Data extracted from a collection:
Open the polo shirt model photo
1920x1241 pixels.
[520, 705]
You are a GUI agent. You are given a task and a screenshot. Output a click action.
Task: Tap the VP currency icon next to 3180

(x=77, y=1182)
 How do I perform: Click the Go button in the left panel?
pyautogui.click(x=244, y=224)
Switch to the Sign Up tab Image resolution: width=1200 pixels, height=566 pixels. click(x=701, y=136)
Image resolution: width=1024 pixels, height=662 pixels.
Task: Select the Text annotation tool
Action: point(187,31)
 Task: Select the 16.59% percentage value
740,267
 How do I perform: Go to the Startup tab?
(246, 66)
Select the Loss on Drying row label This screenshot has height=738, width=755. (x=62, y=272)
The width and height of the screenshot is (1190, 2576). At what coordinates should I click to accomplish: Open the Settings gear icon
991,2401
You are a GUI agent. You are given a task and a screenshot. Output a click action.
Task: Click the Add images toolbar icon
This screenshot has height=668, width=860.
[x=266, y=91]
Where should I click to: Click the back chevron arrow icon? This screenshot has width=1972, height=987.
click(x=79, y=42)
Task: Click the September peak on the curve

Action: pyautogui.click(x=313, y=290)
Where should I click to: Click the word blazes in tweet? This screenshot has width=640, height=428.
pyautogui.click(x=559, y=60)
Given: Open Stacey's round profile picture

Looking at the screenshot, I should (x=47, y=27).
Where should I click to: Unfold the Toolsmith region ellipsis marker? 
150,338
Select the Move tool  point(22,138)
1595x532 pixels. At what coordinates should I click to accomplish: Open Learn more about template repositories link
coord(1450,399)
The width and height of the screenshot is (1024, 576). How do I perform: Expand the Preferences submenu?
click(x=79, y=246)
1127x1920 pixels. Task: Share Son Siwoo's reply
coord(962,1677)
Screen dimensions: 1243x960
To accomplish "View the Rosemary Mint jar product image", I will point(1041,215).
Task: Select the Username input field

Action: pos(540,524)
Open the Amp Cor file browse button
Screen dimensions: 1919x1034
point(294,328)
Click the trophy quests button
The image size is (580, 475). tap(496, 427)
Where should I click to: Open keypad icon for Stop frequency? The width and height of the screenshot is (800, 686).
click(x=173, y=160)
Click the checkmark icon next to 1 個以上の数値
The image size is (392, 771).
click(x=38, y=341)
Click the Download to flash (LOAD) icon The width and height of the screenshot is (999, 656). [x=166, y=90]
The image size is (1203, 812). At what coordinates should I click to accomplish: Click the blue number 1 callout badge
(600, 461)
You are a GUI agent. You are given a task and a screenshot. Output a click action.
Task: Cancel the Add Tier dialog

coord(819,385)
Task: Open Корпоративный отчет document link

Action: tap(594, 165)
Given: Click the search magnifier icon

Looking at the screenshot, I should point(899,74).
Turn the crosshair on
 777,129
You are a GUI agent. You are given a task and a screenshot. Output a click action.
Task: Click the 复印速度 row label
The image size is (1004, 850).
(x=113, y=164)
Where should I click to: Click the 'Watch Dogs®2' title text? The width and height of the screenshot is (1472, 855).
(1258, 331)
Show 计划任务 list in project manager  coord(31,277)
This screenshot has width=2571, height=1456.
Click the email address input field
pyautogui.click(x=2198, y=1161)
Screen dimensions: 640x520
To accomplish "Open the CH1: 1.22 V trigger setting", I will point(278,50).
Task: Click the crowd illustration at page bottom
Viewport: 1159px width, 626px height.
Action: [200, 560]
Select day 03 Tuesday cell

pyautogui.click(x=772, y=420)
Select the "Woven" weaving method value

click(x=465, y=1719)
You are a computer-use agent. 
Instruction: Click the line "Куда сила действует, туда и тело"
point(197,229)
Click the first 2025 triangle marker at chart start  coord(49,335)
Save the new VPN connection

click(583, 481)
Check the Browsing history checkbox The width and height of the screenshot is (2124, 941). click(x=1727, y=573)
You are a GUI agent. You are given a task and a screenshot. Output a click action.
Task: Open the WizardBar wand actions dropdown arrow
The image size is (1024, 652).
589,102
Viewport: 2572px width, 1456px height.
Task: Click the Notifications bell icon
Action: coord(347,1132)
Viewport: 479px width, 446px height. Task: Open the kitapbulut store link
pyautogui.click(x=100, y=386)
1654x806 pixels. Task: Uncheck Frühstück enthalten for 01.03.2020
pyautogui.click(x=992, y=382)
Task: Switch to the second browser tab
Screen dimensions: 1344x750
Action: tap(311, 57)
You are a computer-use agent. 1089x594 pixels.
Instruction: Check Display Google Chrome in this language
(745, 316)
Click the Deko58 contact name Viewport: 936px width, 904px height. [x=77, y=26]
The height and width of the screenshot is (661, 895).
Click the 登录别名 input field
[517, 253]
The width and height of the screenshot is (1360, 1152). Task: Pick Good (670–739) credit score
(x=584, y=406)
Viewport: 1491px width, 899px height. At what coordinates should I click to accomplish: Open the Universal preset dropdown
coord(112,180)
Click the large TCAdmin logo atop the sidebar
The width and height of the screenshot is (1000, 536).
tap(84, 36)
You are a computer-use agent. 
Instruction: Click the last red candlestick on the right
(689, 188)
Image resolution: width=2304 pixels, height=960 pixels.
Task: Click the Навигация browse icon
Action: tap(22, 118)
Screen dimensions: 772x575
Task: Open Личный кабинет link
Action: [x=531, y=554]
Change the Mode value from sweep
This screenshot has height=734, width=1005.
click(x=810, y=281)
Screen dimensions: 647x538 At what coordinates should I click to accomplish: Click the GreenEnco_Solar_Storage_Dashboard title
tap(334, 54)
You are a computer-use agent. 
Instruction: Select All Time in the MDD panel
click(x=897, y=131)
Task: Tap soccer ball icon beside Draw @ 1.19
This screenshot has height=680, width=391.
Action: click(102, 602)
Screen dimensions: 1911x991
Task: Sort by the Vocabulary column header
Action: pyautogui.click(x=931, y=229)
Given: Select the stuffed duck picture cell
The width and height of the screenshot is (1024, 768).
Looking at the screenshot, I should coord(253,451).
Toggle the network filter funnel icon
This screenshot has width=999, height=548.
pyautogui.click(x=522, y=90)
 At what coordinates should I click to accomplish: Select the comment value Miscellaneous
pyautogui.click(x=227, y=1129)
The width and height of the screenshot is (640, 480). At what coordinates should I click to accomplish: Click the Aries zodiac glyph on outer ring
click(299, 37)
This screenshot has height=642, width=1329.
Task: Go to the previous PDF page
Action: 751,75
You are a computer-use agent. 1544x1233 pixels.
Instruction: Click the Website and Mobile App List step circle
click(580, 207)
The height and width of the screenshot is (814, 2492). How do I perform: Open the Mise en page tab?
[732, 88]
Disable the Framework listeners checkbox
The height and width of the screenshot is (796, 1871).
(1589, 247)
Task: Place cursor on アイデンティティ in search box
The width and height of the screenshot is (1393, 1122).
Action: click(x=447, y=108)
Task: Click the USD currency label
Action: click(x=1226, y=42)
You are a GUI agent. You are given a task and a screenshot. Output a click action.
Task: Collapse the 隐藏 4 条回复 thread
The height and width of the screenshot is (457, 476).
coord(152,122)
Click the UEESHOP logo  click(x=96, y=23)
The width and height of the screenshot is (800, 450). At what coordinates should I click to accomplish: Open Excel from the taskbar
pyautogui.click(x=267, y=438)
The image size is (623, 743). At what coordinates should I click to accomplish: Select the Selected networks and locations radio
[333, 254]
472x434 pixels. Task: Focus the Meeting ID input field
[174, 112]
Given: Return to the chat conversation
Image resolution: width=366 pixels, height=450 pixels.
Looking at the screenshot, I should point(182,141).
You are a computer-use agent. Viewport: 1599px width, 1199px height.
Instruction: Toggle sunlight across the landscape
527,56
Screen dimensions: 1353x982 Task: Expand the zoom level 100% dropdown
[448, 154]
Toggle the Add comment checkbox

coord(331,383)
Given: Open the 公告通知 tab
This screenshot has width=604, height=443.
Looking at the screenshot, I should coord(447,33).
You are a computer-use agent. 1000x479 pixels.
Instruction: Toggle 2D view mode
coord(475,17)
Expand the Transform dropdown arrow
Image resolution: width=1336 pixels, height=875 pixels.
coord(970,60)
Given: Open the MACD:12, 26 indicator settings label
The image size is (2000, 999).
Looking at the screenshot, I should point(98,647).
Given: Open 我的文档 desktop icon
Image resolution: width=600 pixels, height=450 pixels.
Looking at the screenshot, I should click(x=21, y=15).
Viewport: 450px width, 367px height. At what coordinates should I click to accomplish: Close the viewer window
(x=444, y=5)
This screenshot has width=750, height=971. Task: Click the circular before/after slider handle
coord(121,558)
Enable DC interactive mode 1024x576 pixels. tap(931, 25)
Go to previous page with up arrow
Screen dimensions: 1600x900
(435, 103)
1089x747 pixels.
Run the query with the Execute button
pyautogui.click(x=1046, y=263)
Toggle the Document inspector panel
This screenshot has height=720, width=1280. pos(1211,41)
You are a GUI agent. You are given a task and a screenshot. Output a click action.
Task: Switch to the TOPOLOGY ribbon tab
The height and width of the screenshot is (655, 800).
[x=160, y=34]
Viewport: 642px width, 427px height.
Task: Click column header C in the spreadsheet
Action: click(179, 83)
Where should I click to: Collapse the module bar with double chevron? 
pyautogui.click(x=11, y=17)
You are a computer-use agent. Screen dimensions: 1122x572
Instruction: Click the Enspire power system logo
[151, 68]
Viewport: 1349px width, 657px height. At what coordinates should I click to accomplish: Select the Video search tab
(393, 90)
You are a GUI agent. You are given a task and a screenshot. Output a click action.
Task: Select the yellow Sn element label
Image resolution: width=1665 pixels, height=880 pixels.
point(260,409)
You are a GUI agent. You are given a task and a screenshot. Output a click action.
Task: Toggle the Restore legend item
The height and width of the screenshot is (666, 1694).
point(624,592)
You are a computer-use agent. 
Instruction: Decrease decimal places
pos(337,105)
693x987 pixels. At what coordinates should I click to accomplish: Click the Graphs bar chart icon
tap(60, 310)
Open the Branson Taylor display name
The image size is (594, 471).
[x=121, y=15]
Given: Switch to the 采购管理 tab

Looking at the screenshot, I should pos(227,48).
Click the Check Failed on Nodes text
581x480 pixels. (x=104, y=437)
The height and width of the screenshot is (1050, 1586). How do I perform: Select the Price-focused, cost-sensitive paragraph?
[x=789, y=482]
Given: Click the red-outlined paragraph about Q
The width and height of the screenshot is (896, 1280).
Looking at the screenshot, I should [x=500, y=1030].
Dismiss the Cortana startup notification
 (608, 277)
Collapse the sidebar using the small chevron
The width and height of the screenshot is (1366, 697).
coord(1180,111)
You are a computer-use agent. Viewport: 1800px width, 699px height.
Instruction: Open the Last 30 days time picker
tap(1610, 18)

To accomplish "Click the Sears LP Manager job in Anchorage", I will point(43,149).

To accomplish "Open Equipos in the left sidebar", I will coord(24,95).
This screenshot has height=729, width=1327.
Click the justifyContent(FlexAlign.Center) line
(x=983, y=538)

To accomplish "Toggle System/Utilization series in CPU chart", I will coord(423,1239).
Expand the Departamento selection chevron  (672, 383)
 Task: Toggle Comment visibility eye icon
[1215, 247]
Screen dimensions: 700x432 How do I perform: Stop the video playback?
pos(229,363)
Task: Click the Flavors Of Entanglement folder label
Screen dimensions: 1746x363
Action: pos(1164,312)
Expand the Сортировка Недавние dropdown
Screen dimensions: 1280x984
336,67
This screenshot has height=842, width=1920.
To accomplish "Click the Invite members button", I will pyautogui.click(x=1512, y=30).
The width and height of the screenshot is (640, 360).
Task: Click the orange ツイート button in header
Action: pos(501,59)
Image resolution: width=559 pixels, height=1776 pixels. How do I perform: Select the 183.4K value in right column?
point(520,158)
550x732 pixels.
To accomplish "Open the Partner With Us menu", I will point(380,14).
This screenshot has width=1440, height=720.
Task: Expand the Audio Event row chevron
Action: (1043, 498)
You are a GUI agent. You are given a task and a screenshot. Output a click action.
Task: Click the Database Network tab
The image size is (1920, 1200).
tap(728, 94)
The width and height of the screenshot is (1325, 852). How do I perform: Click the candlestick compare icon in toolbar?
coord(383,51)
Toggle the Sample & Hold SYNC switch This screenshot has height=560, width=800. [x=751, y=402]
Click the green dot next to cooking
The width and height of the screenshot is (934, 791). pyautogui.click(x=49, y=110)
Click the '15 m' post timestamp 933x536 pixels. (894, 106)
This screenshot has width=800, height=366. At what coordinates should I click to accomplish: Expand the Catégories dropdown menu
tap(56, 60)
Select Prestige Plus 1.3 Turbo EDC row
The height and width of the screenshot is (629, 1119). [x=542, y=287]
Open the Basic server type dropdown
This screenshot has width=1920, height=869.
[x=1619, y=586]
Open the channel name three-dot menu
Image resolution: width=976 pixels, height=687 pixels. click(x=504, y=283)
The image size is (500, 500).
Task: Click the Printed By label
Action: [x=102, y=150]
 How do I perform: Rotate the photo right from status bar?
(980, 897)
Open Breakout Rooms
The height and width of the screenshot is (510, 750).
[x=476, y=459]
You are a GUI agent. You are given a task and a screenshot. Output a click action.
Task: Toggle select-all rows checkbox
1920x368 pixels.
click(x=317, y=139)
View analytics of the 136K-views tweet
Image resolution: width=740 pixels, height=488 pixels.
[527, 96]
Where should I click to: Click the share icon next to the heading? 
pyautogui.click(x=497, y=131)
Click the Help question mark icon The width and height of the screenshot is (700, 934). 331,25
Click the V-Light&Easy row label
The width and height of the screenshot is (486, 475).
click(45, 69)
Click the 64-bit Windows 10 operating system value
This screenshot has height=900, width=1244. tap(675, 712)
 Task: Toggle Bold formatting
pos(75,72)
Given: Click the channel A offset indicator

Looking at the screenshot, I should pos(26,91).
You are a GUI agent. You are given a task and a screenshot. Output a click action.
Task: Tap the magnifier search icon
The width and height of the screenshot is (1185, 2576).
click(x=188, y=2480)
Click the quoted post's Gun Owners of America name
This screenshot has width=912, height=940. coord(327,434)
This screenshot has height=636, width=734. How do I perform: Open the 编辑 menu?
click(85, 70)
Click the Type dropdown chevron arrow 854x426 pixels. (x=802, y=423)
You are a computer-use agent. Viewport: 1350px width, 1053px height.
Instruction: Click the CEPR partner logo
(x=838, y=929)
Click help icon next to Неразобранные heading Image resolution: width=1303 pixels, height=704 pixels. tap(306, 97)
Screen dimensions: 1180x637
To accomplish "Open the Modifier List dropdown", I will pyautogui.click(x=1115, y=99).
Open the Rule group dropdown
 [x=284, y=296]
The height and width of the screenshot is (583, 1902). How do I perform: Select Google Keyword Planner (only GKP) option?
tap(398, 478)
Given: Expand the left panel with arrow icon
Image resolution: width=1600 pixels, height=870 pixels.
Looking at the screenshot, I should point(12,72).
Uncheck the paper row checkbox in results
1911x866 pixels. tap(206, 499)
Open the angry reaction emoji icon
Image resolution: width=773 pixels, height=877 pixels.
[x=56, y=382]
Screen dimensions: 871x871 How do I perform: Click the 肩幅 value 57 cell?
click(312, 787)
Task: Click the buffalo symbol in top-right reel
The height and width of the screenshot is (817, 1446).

> **Task instructions**:
In the entries above, one line contains "The height and width of the screenshot is (457, 476)." and another contains "You are a computer-use agent. 1000x479". Reproduce exactly those two lines and the lines between them, nothing else.

> **Solution**:
The height and width of the screenshot is (457, 476).
coord(152,122)
Click the UEESHOP logo  click(x=96, y=23)
The width and height of the screenshot is (800, 450). At what coordinates should I click to accomplish: Open Excel from the taskbar
pyautogui.click(x=267, y=438)
The image size is (623, 743). At what coordinates should I click to accomplish: Select the Selected networks and locations radio
[333, 254]
472x434 pixels. Task: Focus the Meeting ID input field
[174, 112]
Given: Return to the chat conversation
Image resolution: width=366 pixels, height=450 pixels.
Looking at the screenshot, I should point(182,141).
You are a computer-use agent. Viewport: 1599px width, 1199px height.
Instruction: Toggle sunlight across the landscape
527,56
Screen dimensions: 1353x982 Task: Expand the zoom level 100% dropdown
[448, 154]
Toggle the Add comment checkbox

coord(331,383)
Given: Open the 公告通知 tab
This screenshot has width=604, height=443.
Looking at the screenshot, I should coord(447,33).
You are a computer-use agent. 1000x479 pixels.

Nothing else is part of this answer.